BertieBotts · 01/12/2023 23:17

CurlewKate · 01/12/2023 21:52

There should be a vanishingly tiny number of accidental pregnancies. Genuine contraceptive failure is incredibly rare- it does happen, but it's almost always human failure not contraceptive failure. Every baby should be a baby longed for by both parents.

So fight me.

It's not really incredibly rare though is it? People always say this but even with perfect use, the pill has a failure rate of 0.3%, condoms 2%, copper coil 0.6%. The implant, injection, hormonal coil and sterilisation are all better with failure rates of between 0.2% - 0.05%.

But this is all per year. Most people don't go for the permanent methods until they are older. And even the coil they don't recommend until after you've had children, so most people are using methods with either 0.3% or 2% failure rate even with perfect use.

When you extrapolate that to population level it's not a vanishingly tiny number at all, it's huge. Even if you take just 25 year olds for example - over 800,000 of those in the UK. Halve it and that's 400,000. About 75% sexually active - 300,000. A third of those married so assume they are TTC and cancel them out (very rough numbers)

2% of 200,000 is 4,000
0.3% of 200,000 is 600.

So somewhere between 600-4000 25 year olds will have a contraception failure per year even if they are not making any errors. And we're fertile for much longer than one year, so it's not just 25 year olds you have to count, so maybe multiply this by 20 (just to be conservative), and there will be somewhere in the region of 12,000-80,000 unplanned, not preventable pregnancies in the UK each year (at least).

If you actually think contraception failure is extremely rare then you either don't understand probability very well or you don't know how contraception failure rates work. Or maybe it's a point that you think everyone should be on LARC? But this is not suitable for everyone due to most of them being hormonal. And even if they did there would still be something like 2,000-8,000 unplanned, unpreventable pregnancies every year (at least, because I used a conservative estimate).
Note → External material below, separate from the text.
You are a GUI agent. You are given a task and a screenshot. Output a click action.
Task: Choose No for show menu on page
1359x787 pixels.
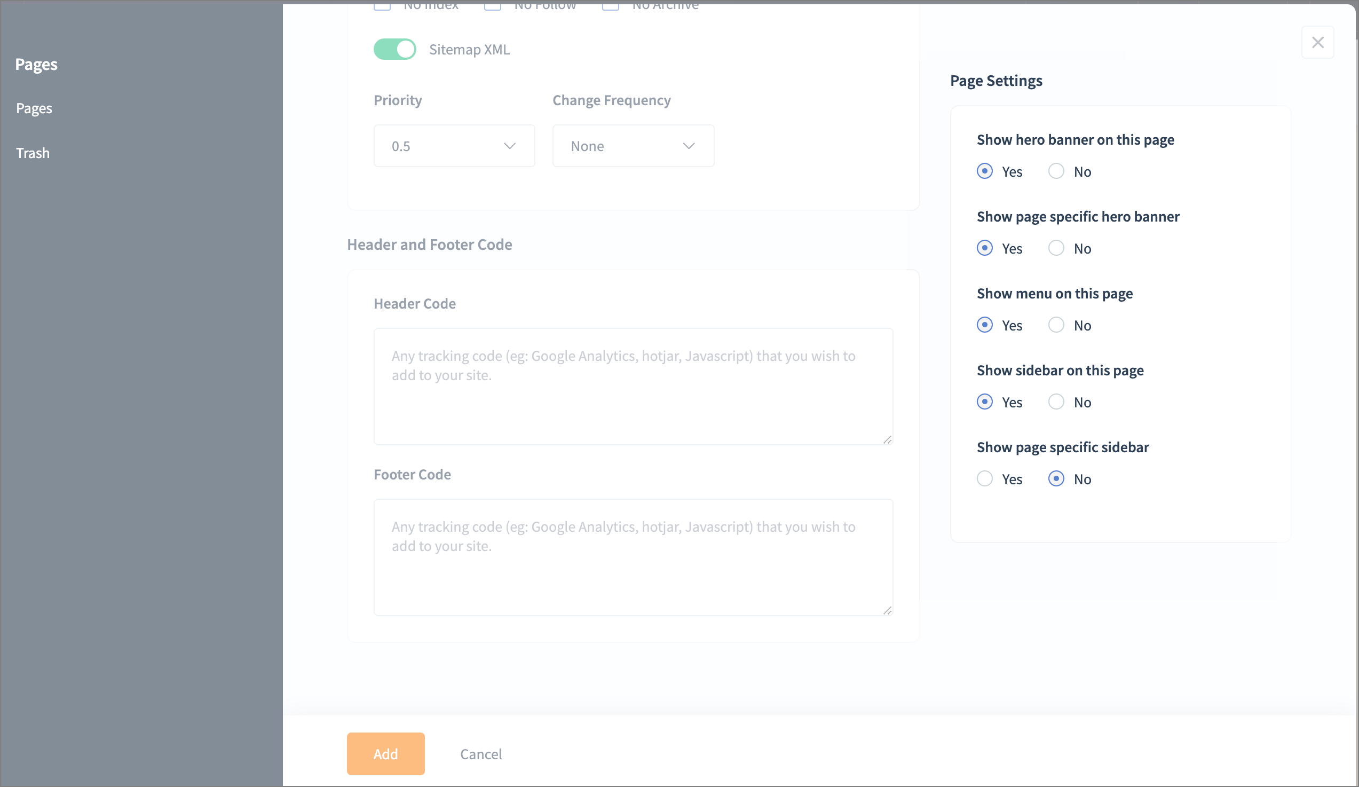tap(1055, 325)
Onethingafteranother12 · 01/12/2023 23:37

100% ageee with you OP! If you arnt actively preventing you are planning!

Also the whole if it happens, it happens thing baffles me!! Its a life changing and life long decision regardless of whichever way you go with it if you do get pregnant , and people say it like they are speculating whether to order a takeaway tonight 😂😂

DeedlessIndeed · 01/12/2023 23:49

Onethingafteranother12 · 01/12/2023 23:37

100% ageee with you OP! If you arnt actively preventing you are planning!

Also the whole if it happens, it happens thing baffles me!! Its a life changing and life long decision regardless of whichever way you go with it if you do get pregnant , and people say it like they are speculating whether to order a takeaway tonight 😂😂

Edited

We were like this because we were emotionally and financially ready, but as I'm only 30 this year, I felt reassured enough that we had enough time to just enjoy the process.
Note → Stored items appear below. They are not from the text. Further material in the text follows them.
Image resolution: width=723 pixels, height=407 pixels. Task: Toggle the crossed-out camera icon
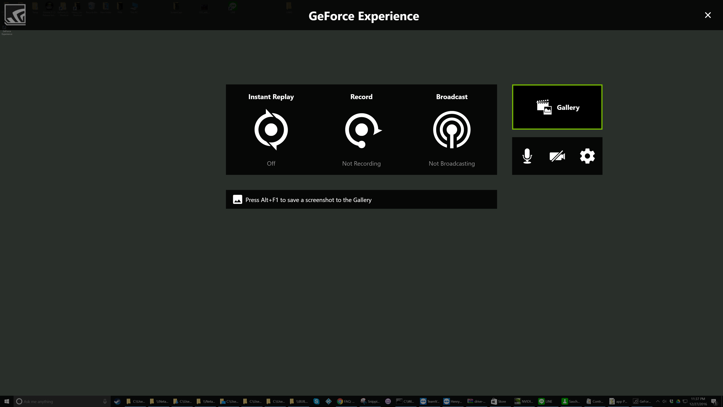(557, 156)
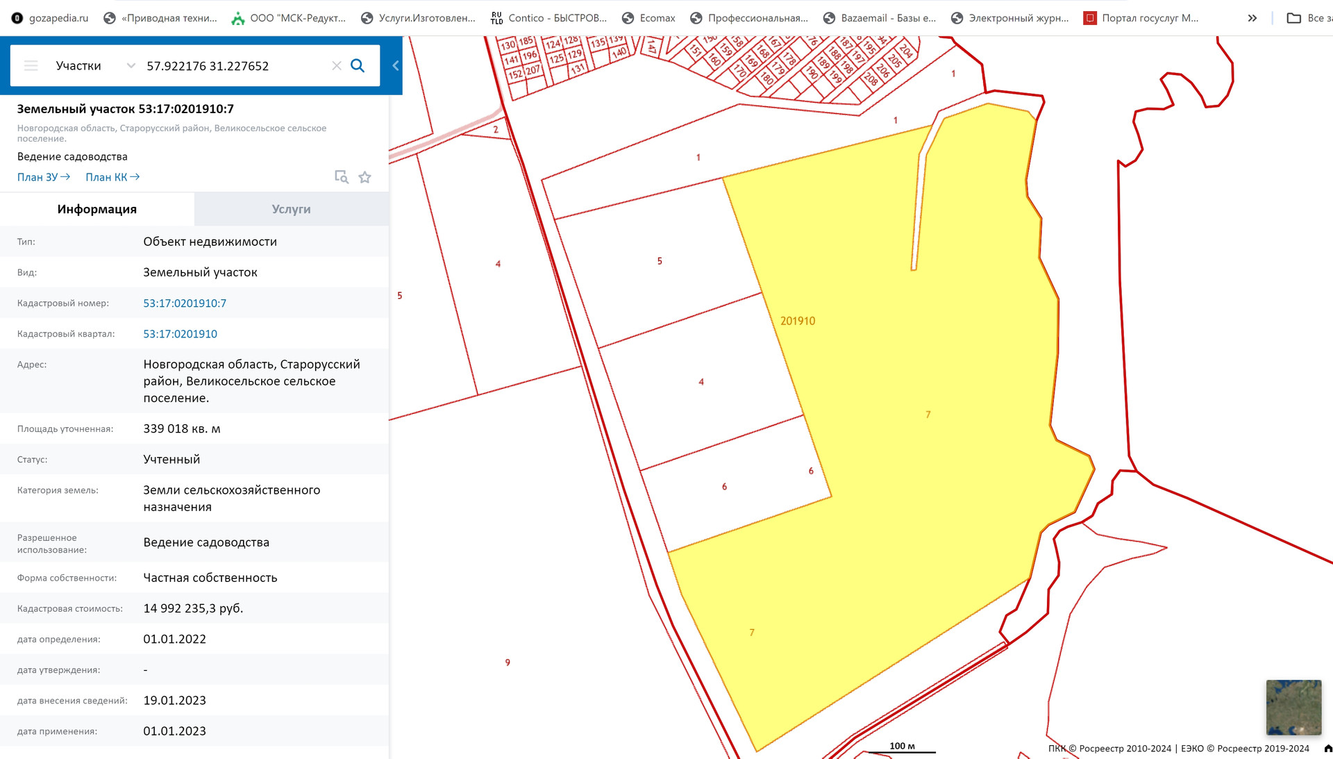Click the blue search magnifier icon
The height and width of the screenshot is (759, 1333).
click(358, 66)
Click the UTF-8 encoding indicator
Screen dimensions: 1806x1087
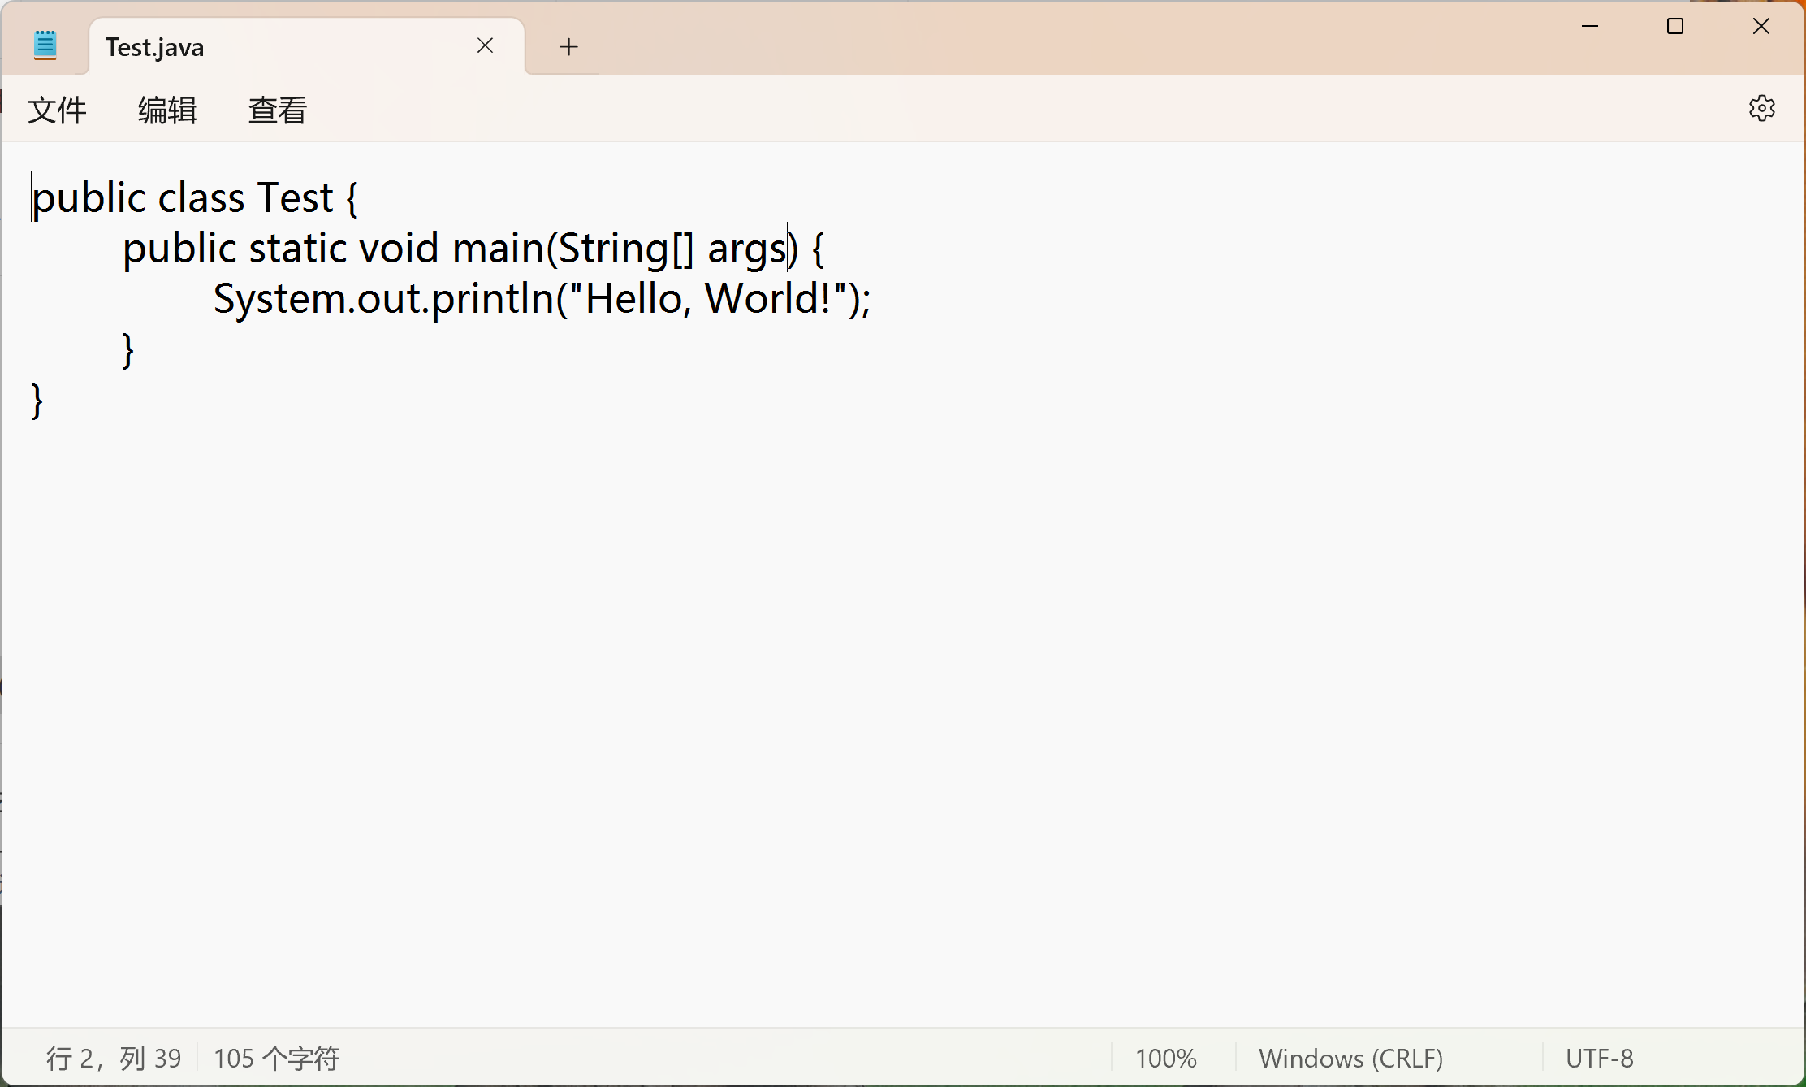click(1599, 1058)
My mum struggled to have me, and I remember her saying that the worst thing for conception is putting pressure on yourself. If I really focussed on it, I would just be making myself more anxious and disappointed each month it didn't happen.
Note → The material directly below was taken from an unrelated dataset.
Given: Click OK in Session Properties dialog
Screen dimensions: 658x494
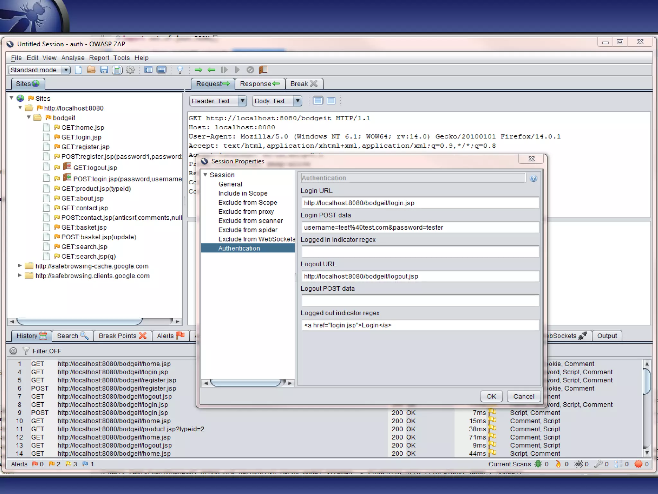Looking at the screenshot, I should 491,396.

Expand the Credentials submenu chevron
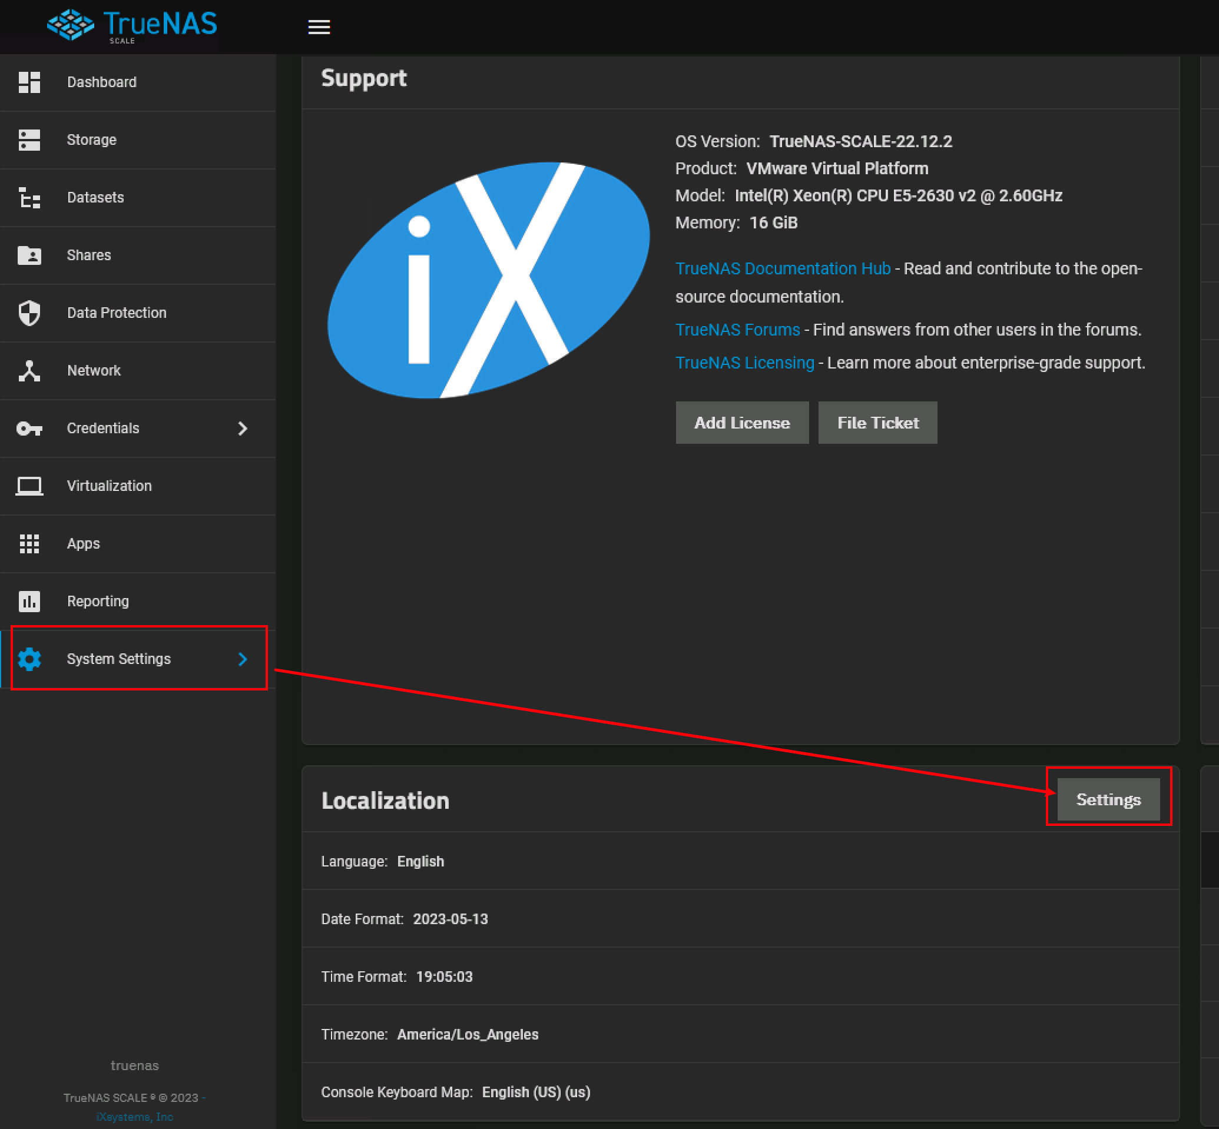[243, 428]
Turns out, it happened 1st month, so I didn't really have long to either prove or disprove the theory!

Wednesdaysotherchild · 01/12/2023 23:52

I’m the same as you! That’s what Just17 and Sugar told me….

Wednesdaysotherchild · 01/12/2023 23:55

If you have sex, you need to prepare to be pregnant has always been my approach, even if you use contraception, it’s possible to get pregnant.

Mind you, joke’s on me as I’ve been pregnant 15 times but no baby. What a waste all those condoms and pills were… so annoying!

fitzwilliamdarcy · 02/12/2023 00:04

Crazyforcavies · 01/12/2023 20:18

So when people talk about unplanned they sometimes mean we stopped using contraception but because I didn't take my temperature etc we weren't actually trying for a baby, oh what a surprise it was to find out I was pregnant with this unplanned baby??? My mind is blown!